Friday, August 22, 2014

the last book I ever read (Shelby Foote's The Civil War, Volume One, excerpt eleven)

from The Civil War: A Narrative: Volume One: Fort Sumter to Perryville by Shelby Foote:

In essence that was all there was to the Battle of Cross Keys. Ewell, fretting because he could not get the Pathfinder to make another attack, at last pushed forward for more than a mile until he occupied the ground from which the Federals had advanced that morning. There he stopped, having been warned not to put too much space between the two wings of the army. Frémont, with 10,500 infantry effectives, faded back before Ewell’s 5000. It was finished. The North had lost 684 men, nearly half of them lying dead of their wounds in the grainfields; the South had lost 288, only 41 of them killed. Jackson’s trust in Old Bald Head was confirmed. Except for a quick ride out, to see how things were going, he had let Ewell fight his own battle while he himself remained on the heights above Port Republic. Asked if he did not think there was some danger that Shields would advance to help Frémont, whose guns were within earshot, Stonewall gestured toward his batteries and said grimly: “No, sir; no; he cannot do it! I should tear him to pieces.” As he stood there, listening to the sound of Ewell’s battle, intoxicated as if by music, he remarked to his ministerial chief of staff: “Major, wouldn’t it be a blessed thing if God would give us a glorious victory today?” One who overheard him said that as he spoke he wore the expression “of a child hoping to receive some favor.”

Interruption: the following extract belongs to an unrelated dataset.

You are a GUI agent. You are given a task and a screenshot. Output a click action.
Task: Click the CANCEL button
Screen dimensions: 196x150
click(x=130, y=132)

But, childlike, having received it, he was by no means satisfied. He wanted more. That night he issued orders for Ewell to leave a reinforced brigade in front of Frémont and march the rest of his division through Port Republic to join the other wing for a combined assault on the Union troops beyond the river. Once Shields was properly broken up, they could both return and fall on Frémont, completing the destruction Ewell had begun today.